TASK DATA
=-=-=-=-=
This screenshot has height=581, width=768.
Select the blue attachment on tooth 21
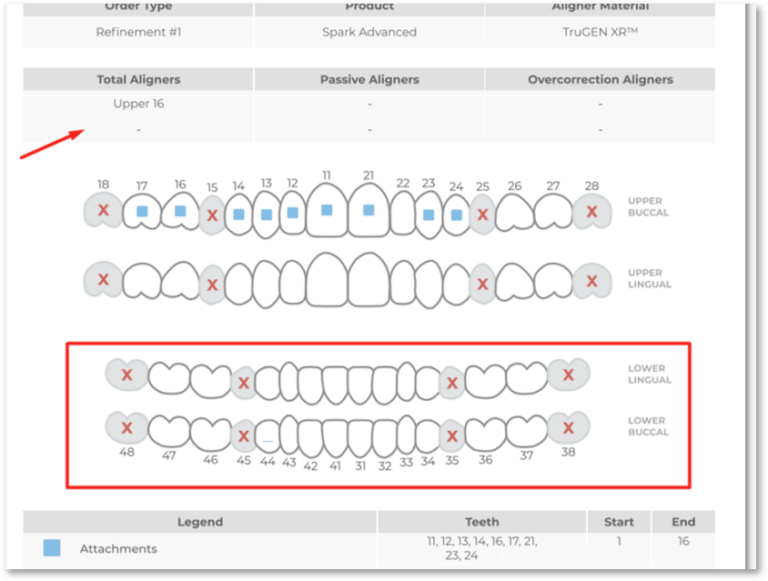tap(368, 210)
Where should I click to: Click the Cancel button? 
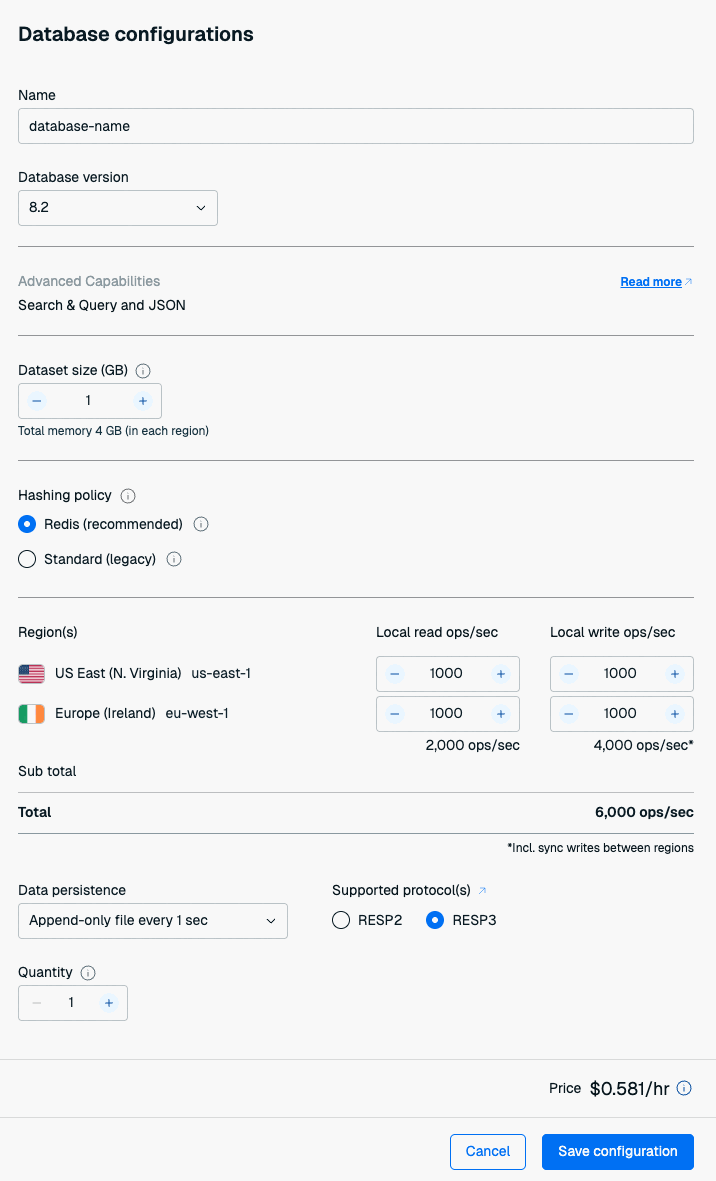point(488,1152)
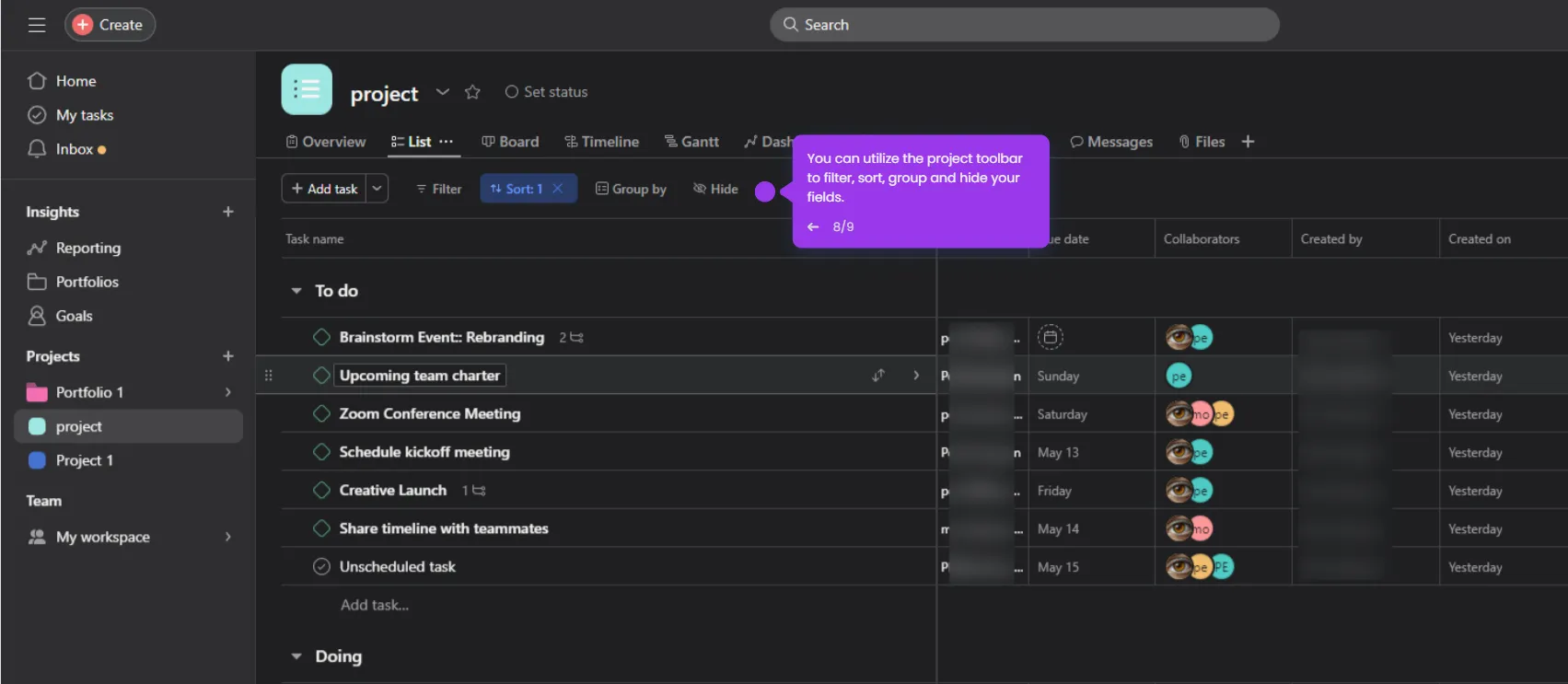Open the Inbox bell icon
The height and width of the screenshot is (684, 1568).
click(37, 149)
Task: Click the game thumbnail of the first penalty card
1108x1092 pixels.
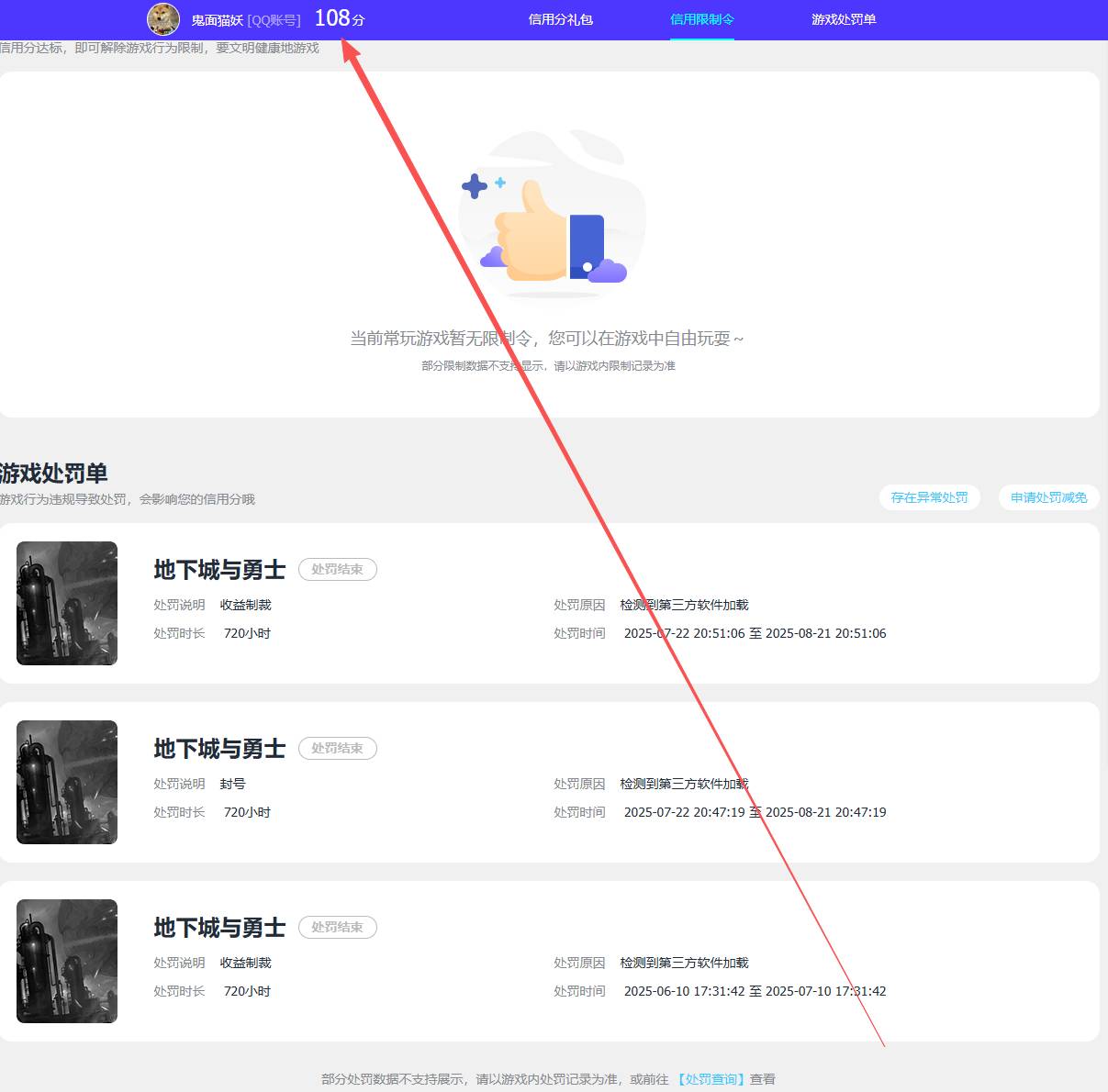Action: (67, 603)
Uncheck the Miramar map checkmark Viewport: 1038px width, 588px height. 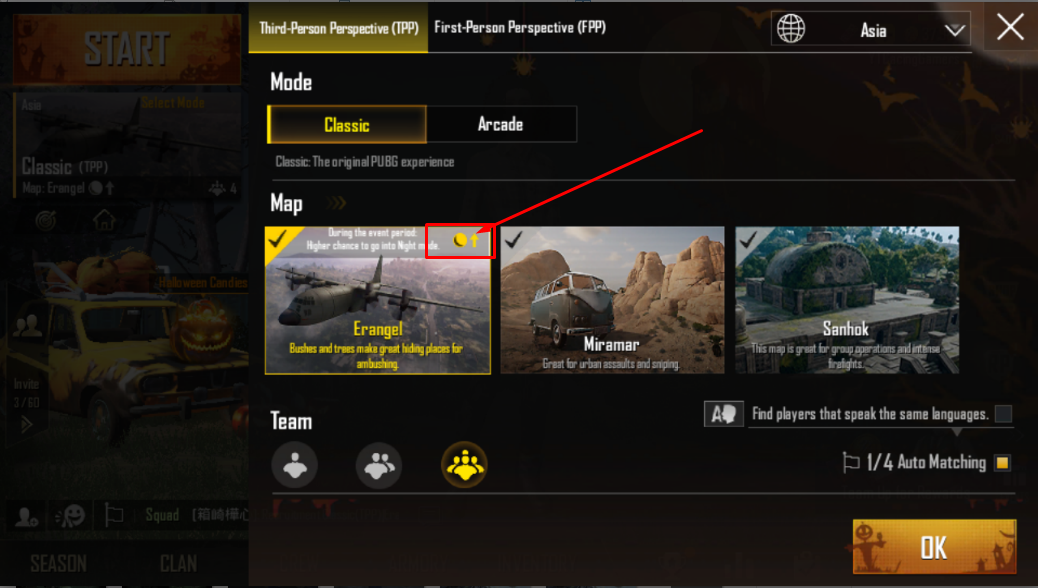coord(514,239)
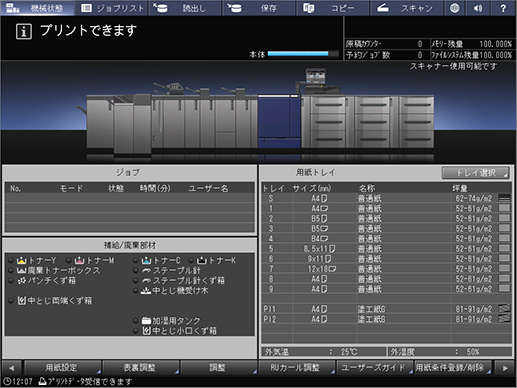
=-=-=-=-=
WHAT YOU NEED TO DO
What should be set down is every line from the opening of the records through the line that contains "Task: Click the", exactly, with pictures left out.

RESULT
This screenshot has height=581, width=768.
Select the blue attachment on tooth 21
tap(368, 210)
Where should I click to: Click the Cancel button? 
point(488,1152)
Open the Inbox bell icon
The height and width of the screenshot is (684, 1568).
click(37, 149)
Task: Click the game thumbnail of the first penalty card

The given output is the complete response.